• **REQUIREMENTS**: Add 5 to every coordinate value in the answers, and reproduce all records from the beginning through the line containing "[x=582, y=486]", including the requests.

--- Start ENTRIES SUPPLIED ---

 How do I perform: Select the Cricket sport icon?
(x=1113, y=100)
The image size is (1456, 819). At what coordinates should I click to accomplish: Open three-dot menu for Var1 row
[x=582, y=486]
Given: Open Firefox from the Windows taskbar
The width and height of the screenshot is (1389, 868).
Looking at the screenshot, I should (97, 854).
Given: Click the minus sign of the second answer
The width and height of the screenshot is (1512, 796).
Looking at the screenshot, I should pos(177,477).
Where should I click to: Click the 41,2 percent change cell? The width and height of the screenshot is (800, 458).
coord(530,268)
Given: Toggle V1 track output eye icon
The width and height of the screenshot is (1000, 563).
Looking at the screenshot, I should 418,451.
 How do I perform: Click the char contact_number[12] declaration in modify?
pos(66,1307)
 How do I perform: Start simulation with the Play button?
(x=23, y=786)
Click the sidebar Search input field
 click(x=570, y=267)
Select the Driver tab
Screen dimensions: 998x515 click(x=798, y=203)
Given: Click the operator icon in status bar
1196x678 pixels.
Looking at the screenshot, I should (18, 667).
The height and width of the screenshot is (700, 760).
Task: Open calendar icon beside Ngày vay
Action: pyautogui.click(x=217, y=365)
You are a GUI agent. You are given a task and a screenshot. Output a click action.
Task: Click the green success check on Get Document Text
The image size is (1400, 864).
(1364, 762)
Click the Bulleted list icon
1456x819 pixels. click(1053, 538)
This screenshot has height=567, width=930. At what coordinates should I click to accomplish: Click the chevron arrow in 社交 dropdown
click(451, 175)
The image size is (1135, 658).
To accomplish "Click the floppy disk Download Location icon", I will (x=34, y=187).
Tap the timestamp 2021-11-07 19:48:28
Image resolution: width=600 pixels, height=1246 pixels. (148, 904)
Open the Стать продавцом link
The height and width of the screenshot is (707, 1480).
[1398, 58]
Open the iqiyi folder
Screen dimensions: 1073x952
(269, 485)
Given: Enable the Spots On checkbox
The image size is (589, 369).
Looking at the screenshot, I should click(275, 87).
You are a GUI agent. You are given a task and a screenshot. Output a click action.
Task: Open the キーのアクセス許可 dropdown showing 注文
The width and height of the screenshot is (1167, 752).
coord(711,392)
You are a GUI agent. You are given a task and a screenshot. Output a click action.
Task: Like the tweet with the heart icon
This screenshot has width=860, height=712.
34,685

--- End ENTRIES SUPPLIED ---

• **RESPONSE TO THE TASK**:
 How do I perform: Select the Cricket sport icon?
(x=1118, y=105)
The image size is (1456, 819). At what coordinates should I click to accomplish: Open three-dot menu for Var1 row
[x=587, y=491]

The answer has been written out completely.